Example: users table (id, name, email) + user_profiles (id, bio, avatar_blob).
Reads for user list skip heavy BLOB columns.
Functional partitioning
Split by domain/service—users DB, orders DB, inventory DB. Microservices default. Cross-domain queries require API composition or read-side CQRS joins. Independent scaling: orders shard differently than user profiles.
Temporal partitioning
Partition by time—monthly tables, date-keyed S3 prefixes, TimescaleDB hypertable chunks. Ideal for append-only time-series, logs, metrics. Drop old partitions for retention (cheap delete).
-- Temporal partitioning — Postgres declarative partitions
CREATE TABLE events (
id BIGSERIAL,
created_at TIMESTAMPTZ NOT NULL,
payload JSONB
) PARTITION BY RANGE (created_at);
CREATE TABLE events_2024_06 PARTITION OF events
FOR VALUES FROM ('2024-06-01') TO ('2024-07-01');
-- Drop retention: detach and drop old partition (instant vs DELETE millions of rows)
DROP TABLE events_2023_01;
Composite partitioning
Combine strategies—e.g. functional (orders service) + horizontal (hash by order_id) + temporal (archive to S3 after 90 days). DynamoDB: PK for entity type + SK for time enables composite access patterns on one table.
| Strategy | Split dimension | Pros | Cons |
|---|---|---|---|
| Horizontal | Rows by shard key | Linear scale-out for row count and QPS | Cross-shard queries expensive; resharding painful |
| Vertical | Columns / LOB separation | Faster hot-path queries; smaller working set | Joins across partitions; app must know layout |
| Functional | Domain / service boundary | Team autonomy; independent deploy and scale | No cross-domain transactions; distributed query pain |
| Temporal | Time range | Efficient retention; time-range scans local | Cross-period queries; uneven load if recent bias |
| Composite | Multiple dimensions | Matches real access patterns precisely | Highest complexity; operational overhead |
Shard key selection checklist
- High cardinality — avoid skew (don't shard by
countryif 80% users in US) - Co-locate related data — orders and order_items share
user_idororder_idshard key - Match hottest queries — if 95% queries filter by
tenant_id, shard by tenant - Plan for growth — consistent hashing or virtual nodes for adding shards without full reshuffle
1B users, 2 KB profile each ≈ 2 TB data. Postgres practical limit ~500 GB–1 TB per node before pain. Need 4+ shards minimum. At 50K read QPS, 4 shards = 12.5K QPS each—within Postgres capacity with replicas. Plan 8 shards for headroom and hot spot absorption.

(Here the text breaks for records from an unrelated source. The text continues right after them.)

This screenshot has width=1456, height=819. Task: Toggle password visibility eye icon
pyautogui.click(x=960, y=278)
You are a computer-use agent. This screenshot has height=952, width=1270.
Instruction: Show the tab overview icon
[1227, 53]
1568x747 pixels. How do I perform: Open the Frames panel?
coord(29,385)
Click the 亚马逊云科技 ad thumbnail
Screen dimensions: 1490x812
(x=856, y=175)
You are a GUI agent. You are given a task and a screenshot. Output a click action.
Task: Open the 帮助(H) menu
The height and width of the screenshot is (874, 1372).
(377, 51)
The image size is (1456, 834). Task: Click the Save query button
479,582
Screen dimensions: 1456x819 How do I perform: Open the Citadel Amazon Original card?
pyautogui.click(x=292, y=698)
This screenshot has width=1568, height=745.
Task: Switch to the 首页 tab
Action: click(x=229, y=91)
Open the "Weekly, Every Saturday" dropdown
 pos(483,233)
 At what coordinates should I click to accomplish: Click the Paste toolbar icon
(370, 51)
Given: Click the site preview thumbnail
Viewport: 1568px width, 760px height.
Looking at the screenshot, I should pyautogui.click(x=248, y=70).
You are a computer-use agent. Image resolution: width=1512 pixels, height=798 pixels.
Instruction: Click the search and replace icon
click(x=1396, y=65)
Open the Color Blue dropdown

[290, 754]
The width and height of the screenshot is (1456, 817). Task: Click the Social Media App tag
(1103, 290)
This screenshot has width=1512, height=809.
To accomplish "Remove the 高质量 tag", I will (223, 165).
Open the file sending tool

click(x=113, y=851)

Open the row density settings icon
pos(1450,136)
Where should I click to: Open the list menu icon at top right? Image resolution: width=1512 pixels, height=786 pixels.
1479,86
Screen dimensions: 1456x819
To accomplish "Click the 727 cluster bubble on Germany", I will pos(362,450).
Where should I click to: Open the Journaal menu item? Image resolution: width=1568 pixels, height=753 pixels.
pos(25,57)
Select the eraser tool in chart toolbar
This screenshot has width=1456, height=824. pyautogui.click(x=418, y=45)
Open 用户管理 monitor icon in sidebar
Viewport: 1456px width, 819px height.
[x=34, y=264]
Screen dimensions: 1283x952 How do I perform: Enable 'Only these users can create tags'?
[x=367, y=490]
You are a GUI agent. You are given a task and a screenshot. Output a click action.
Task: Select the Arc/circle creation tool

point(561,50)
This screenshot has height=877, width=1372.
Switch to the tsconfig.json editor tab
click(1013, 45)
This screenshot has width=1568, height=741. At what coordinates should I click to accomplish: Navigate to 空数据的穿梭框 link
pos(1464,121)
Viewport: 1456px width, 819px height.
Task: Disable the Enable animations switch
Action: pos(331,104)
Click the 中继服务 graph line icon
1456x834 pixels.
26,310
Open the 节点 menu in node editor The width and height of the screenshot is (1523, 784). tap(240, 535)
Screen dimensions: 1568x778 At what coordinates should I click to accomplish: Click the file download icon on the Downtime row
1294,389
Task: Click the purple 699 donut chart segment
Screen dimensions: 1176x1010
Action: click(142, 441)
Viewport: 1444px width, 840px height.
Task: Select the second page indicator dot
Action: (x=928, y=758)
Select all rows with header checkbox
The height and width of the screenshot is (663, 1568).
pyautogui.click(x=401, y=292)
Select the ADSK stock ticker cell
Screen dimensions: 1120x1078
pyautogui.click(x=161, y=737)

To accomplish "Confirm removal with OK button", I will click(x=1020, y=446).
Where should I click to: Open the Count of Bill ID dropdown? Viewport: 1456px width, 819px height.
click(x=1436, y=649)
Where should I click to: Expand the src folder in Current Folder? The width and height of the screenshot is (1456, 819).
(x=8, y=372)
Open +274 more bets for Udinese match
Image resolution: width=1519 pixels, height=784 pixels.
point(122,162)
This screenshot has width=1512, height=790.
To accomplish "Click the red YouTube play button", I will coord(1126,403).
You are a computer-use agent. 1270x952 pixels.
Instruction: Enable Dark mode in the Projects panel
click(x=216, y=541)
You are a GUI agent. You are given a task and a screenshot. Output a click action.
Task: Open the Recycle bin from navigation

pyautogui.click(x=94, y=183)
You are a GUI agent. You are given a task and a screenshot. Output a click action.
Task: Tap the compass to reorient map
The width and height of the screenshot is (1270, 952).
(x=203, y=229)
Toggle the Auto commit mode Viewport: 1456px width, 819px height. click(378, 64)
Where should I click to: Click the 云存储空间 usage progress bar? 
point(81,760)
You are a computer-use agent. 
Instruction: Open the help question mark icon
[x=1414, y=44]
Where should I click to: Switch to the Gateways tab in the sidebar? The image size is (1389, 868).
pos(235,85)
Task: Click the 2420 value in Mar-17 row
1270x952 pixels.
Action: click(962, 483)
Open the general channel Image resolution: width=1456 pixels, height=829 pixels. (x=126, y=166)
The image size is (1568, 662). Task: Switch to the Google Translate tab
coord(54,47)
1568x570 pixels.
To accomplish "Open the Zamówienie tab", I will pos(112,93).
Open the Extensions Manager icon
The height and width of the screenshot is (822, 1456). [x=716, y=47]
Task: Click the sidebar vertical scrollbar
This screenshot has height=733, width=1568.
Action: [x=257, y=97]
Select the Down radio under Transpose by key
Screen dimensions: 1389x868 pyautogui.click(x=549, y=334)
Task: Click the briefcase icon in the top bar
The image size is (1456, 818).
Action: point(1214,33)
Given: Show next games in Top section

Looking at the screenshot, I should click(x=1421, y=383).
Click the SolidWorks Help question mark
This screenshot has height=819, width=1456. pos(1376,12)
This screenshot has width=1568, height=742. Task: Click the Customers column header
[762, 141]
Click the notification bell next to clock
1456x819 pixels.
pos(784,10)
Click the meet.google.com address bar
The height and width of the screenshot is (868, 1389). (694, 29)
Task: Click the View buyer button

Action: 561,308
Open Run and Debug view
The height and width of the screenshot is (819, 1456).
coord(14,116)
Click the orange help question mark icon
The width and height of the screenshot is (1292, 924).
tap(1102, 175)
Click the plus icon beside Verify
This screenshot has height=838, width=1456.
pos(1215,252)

Shard key change is a migration project. Picking user_id then needing
multi-tenant isolation by org_id later requires full re-shard.
Interview answer: "Shard by tenant_id for B2B SaaS—co-locates all org data, enables per-tenant export/delete for GDPR."
Start with single DB + read replicas until proven otherwise. Shard when storage > 500 GB or write QPS exceeds single-node ceiling (~5–10K writes/sec indexed). Premature sharding is a top-3 engineering time sink.
Partitioning answer structure: (1) estimate data size and QPS, (2) pick strategy with justification, (3) name shard key and why, (4) acknowledge cross-shard query cost, (5) mention resharding plan (consistent hashing, dual-write migration). "1B records → hash shard by user_id, 16 shards, ~62M users each."